This is a legacy article from the old version of this site, it is included for posterity.

There's a lot of confusion out in the wilds about SSD's and their various technologies so I am going to provide a reference of what everything is.

To start with we have a handful of relevant terms:

We will start with M.2 since it's the most misunderstood. People tend to think it means the interface or protocol (PCIe or NVMe respectively). In reality, the important thing to understand is that it is simply a form factor and has little impact on the real world (boot times, load times) performance of the drive. This is best compared to the 2.5" and PCIe form factors (not to be confused with the PCIe interface).

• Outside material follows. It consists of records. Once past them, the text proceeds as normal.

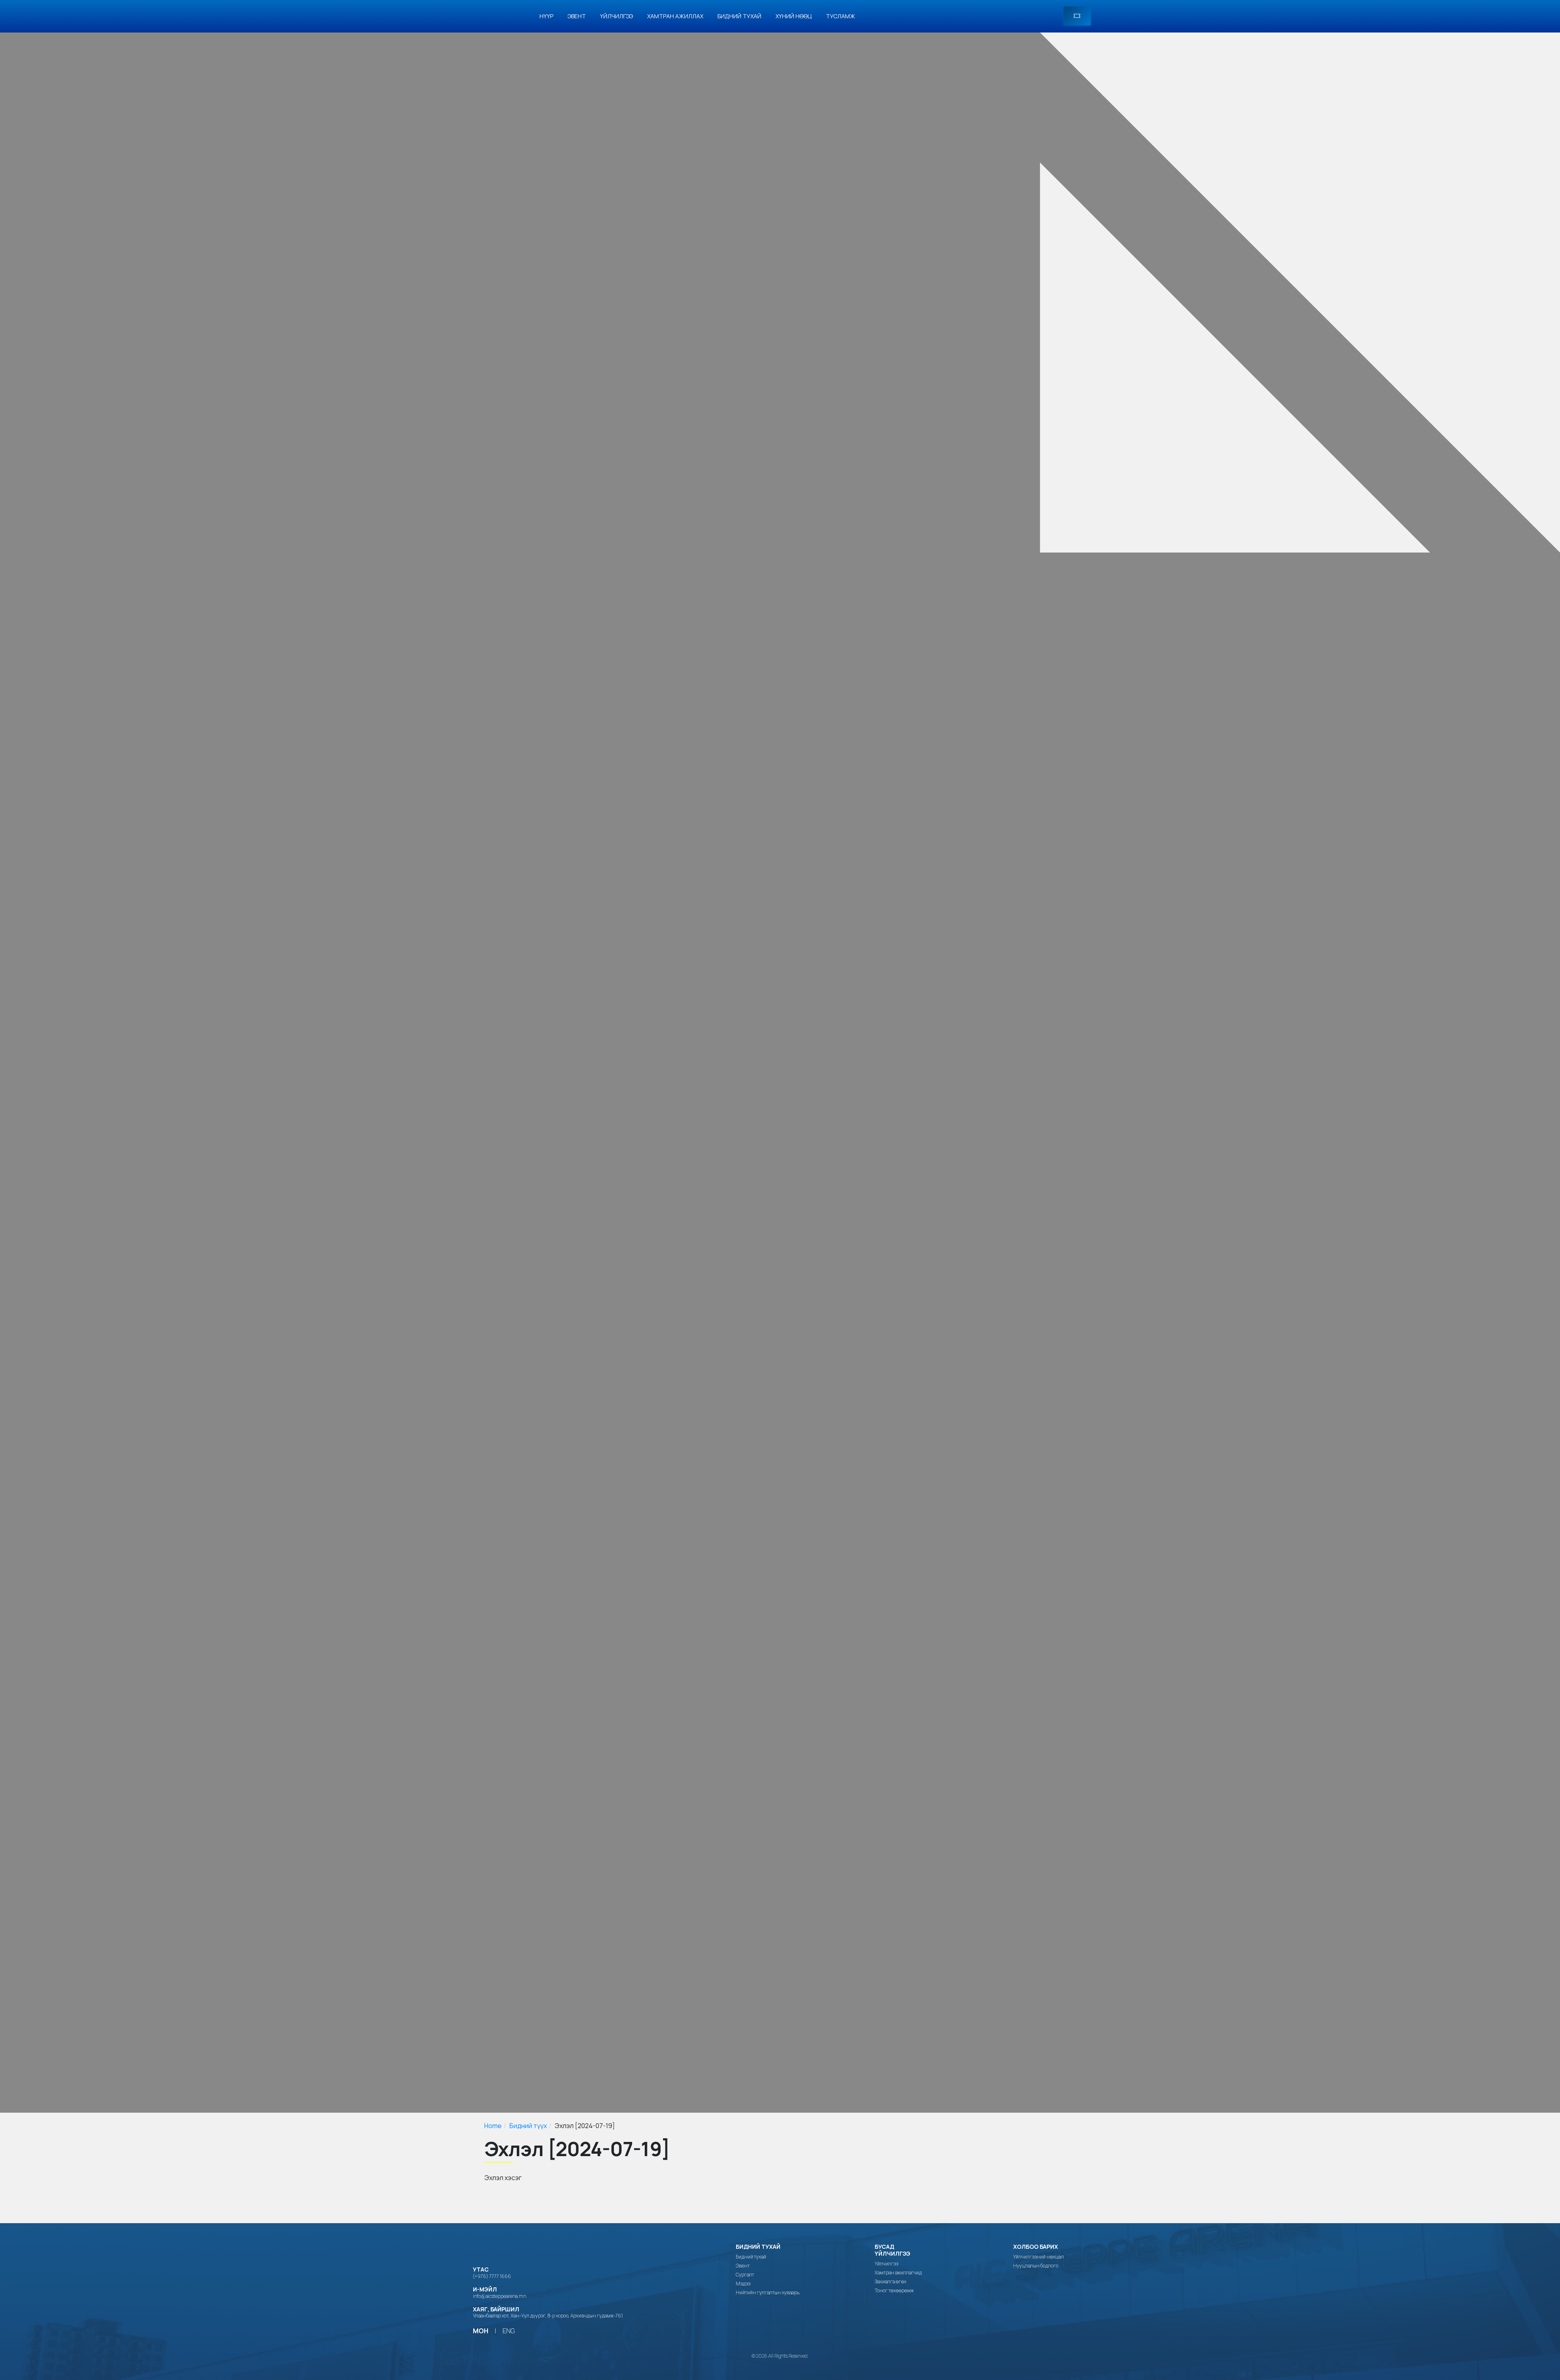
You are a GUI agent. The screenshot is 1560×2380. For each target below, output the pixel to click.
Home (493, 2125)
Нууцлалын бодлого (1035, 2265)
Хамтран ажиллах (675, 16)
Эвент (577, 16)
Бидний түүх (528, 2125)
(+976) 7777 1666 (492, 2276)
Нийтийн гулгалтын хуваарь (768, 2292)
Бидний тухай (739, 16)
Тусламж (840, 16)
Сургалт (745, 2274)
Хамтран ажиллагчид (898, 2272)
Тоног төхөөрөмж (894, 2290)
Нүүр (546, 16)
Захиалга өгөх (890, 2281)
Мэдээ (743, 2283)
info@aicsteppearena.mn (499, 2296)
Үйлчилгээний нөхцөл (1038, 2256)
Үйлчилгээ (616, 16)
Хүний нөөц (794, 16)
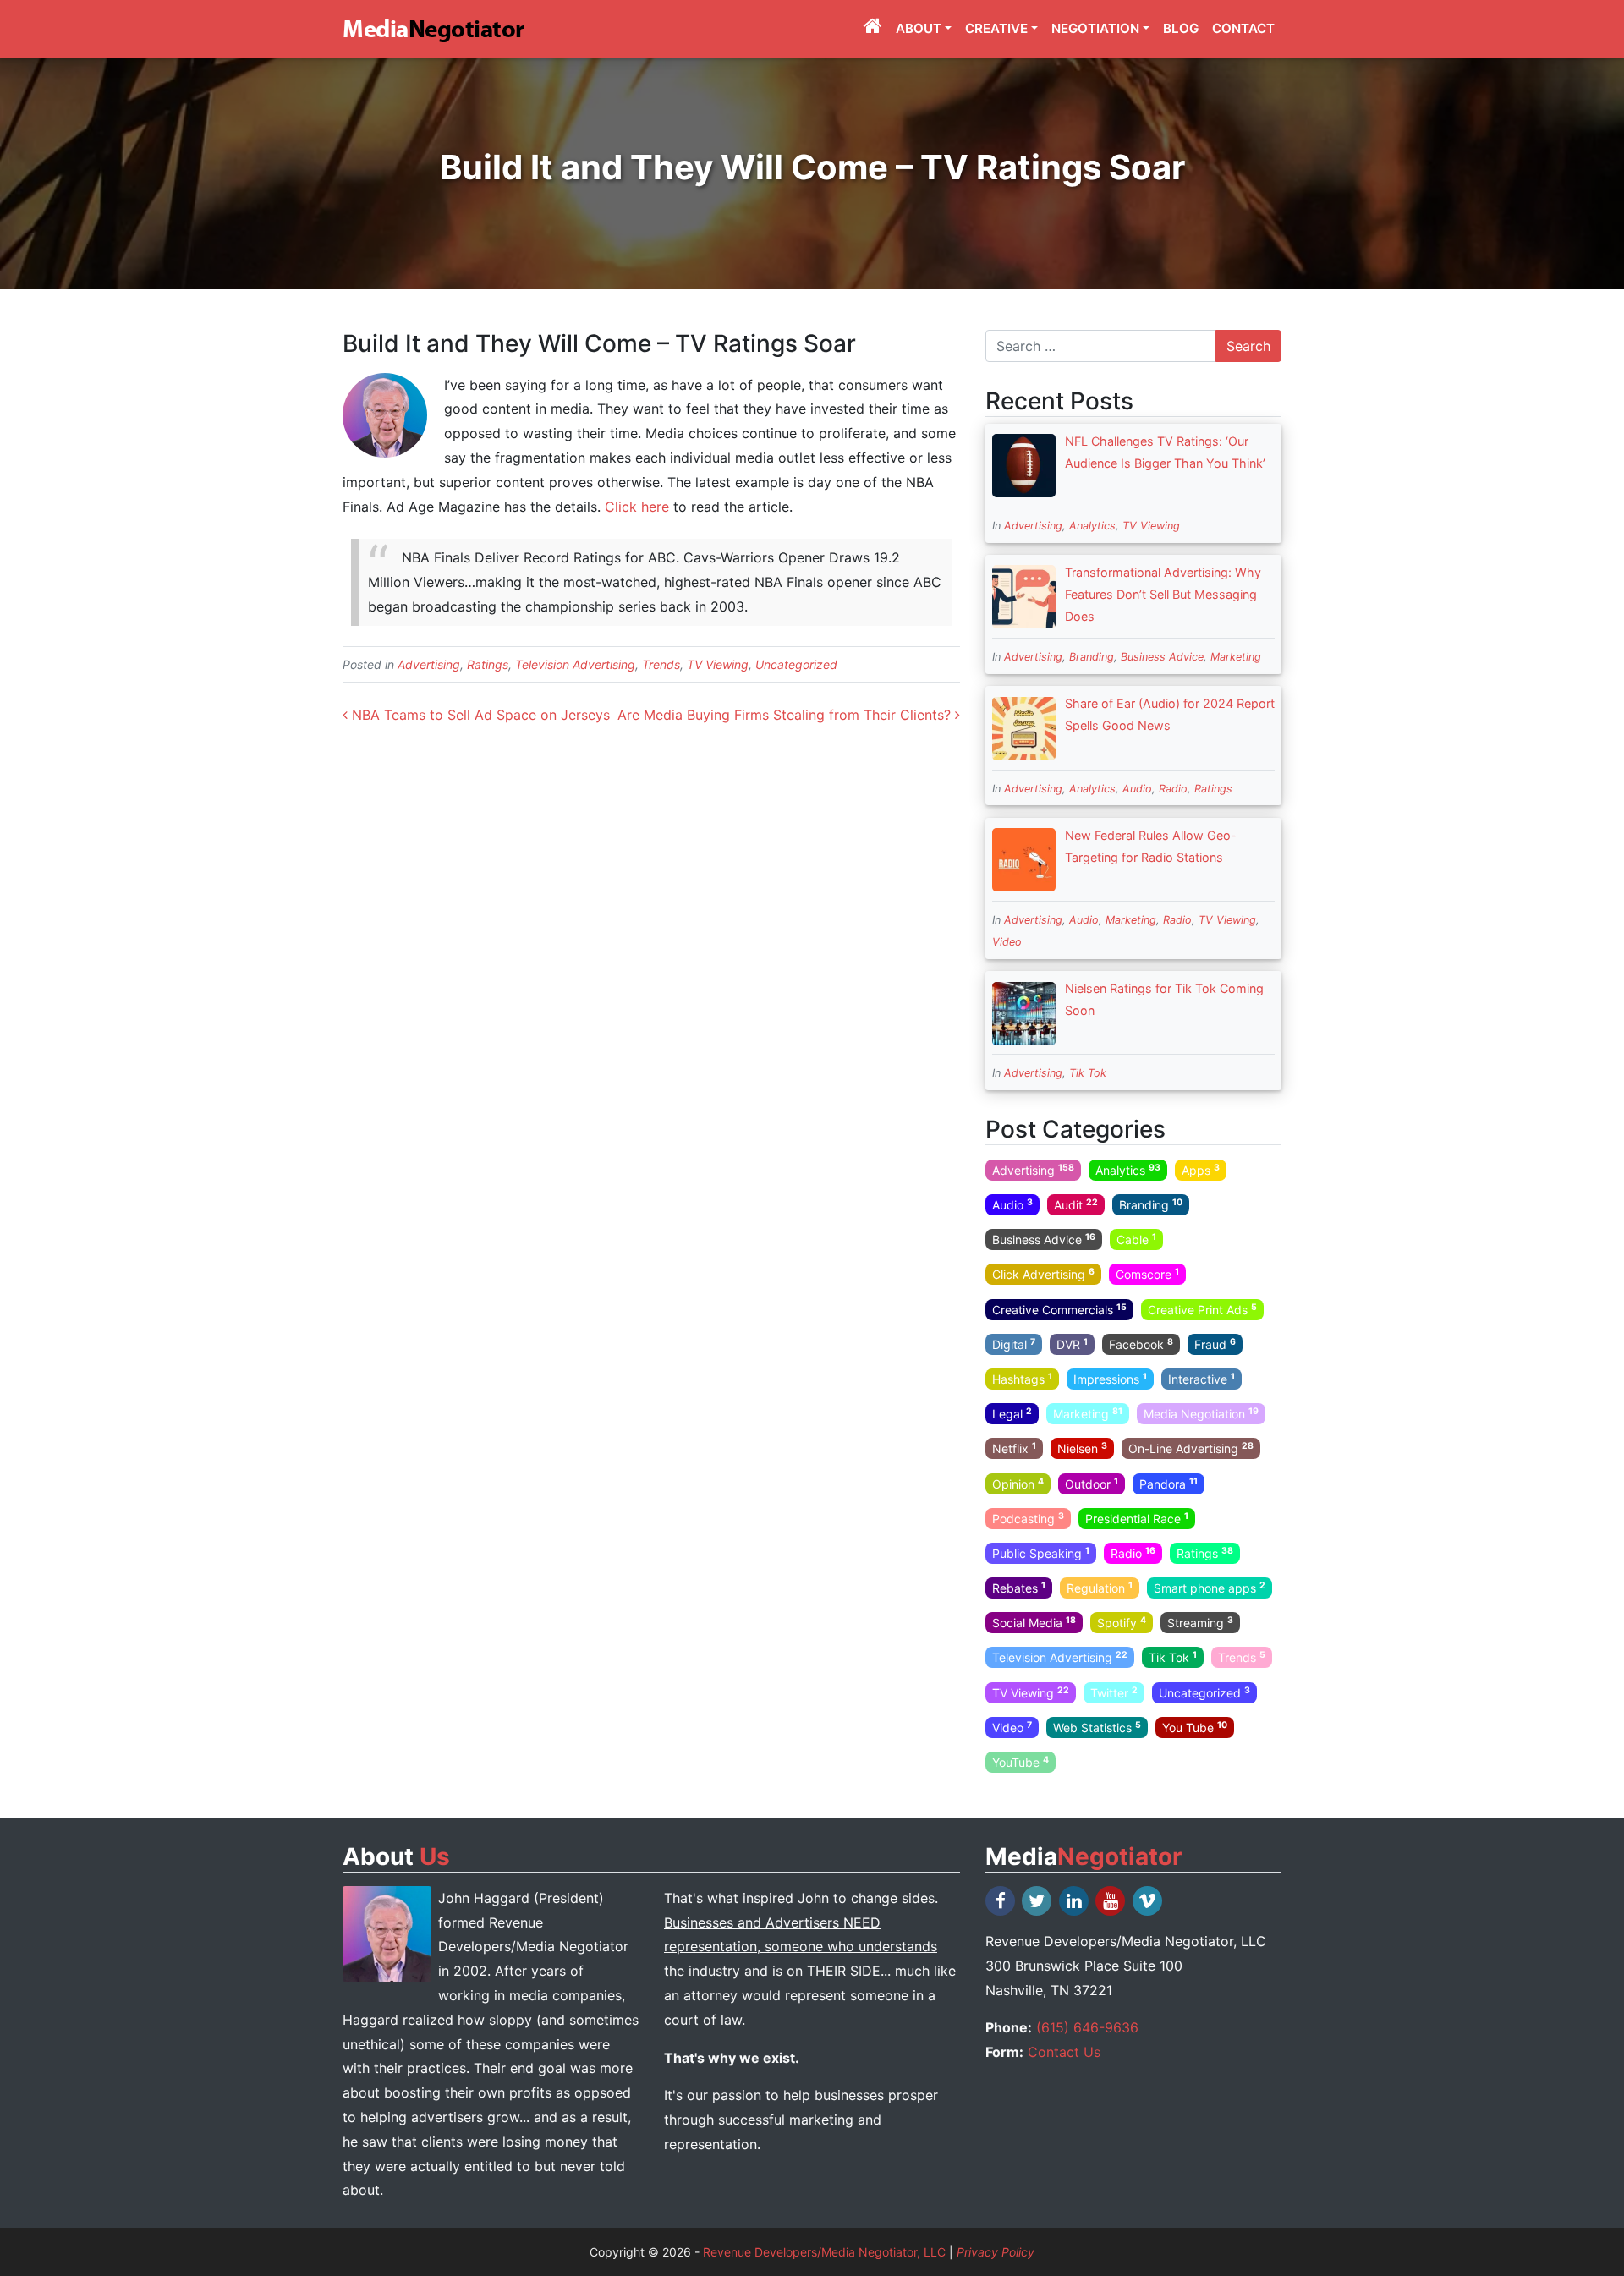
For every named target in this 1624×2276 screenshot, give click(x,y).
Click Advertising (1043, 1273)
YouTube (1020, 1761)
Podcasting (1028, 1517)
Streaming (1200, 1622)
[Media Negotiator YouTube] (1111, 1901)
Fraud (1215, 1344)
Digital (1013, 1344)
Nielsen (1082, 1448)
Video (1007, 941)
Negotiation (1095, 28)
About (918, 28)
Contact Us (1064, 2051)
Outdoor (1091, 1482)
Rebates (1018, 1587)
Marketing (1235, 656)
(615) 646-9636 (1087, 2027)
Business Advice (1162, 656)
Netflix (1014, 1448)
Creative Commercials (1059, 1308)
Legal (1012, 1413)
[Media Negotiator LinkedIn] (1075, 1901)
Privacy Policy (995, 2252)
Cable (1136, 1239)
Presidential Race (1136, 1517)
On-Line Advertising (1191, 1448)
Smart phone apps (1209, 1587)
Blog (1181, 28)
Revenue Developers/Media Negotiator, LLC (824, 2252)
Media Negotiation (1201, 1413)
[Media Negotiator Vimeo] (1149, 1901)
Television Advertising (575, 664)
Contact (1243, 28)
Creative (996, 28)
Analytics (1092, 525)
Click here (637, 506)
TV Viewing (718, 664)
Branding (1091, 656)
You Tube (1194, 1727)
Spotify (1121, 1622)
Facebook (1141, 1344)
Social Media (1034, 1622)
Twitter (1114, 1691)
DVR (1072, 1344)
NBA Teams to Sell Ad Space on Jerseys (479, 714)
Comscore (1147, 1273)
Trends (661, 664)
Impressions (1110, 1378)
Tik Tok (1087, 1073)
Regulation (1100, 1587)
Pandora (1168, 1482)
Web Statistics (1097, 1727)
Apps (1201, 1169)
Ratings (487, 664)
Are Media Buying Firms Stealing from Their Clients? (786, 714)
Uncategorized (796, 664)
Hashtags (1022, 1378)
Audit (1076, 1204)
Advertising (429, 664)
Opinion (1018, 1482)
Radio (1173, 788)
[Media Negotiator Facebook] (1001, 1901)
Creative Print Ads (1202, 1308)
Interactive (1201, 1378)
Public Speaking (1040, 1552)
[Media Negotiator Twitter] (1038, 1901)
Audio (1137, 788)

M.2 has the ability to use SATA, PCIe, or USB 3.0 interfaces, but for our purposes we're only concerned with PCIe and SATA.

AHCI is the legacy (read: old) protocol developed by Intel for interfacing mechanical hard drives(controllers) with the rest of the system.

NVMe is the replacement for AHCI; the important thing here is that it has been designed to be used specifically with SSD's and as a result can allow them to better utilize the bandwidth provided via the PCIe bus.

SATA is the interface that most SSD's use to transfer information between the SSD and the rest of the computer. Although technically not legacy, it has been superseded by PCIe.

PCIe is another relatively old interface. The important distinction between this and SATA is that PCIe is not just for storage devices due to it having massively more bandwidth. A single PCIe 3.0 lane provides 7.88Gb/s of bandwidth which scales up to 126Gb/s with 16 lanes. This is what enables modern SSD's raw bandwidth.

This is great and all but what does it mean for the average user?

Practically nothing, the problem is that the performance difference just doesn't matter for consumers.

As shown by Techreport's Samsung 960 EVO review, there is no noticeable difference in boot times or application (including game) load times when compared to the older SATA based SSDs. PCIe/NVMe SSD's are just not worth the price premium, so when shopping for an SSD look for what is the best value drive ($/GB).

3D Xpoint (also known as Optane) is a collaborative effort between Intel and Micron to attempt to bridge the gap between DRAM and classic NAND storage. This provides many of the performance benefits, to a lesser extent, of DRAM (specifically in low latencies and higher bandwidth) but with the bonus of it being Non-Volatile. In English, this means when the drive is unpowered it will keep what's stored on it. Ultimately besides this being a fledgling technology this has the same practical problem as PCIe SSD's. It's not worth what it costs and is only really a consideration for workstations and servers.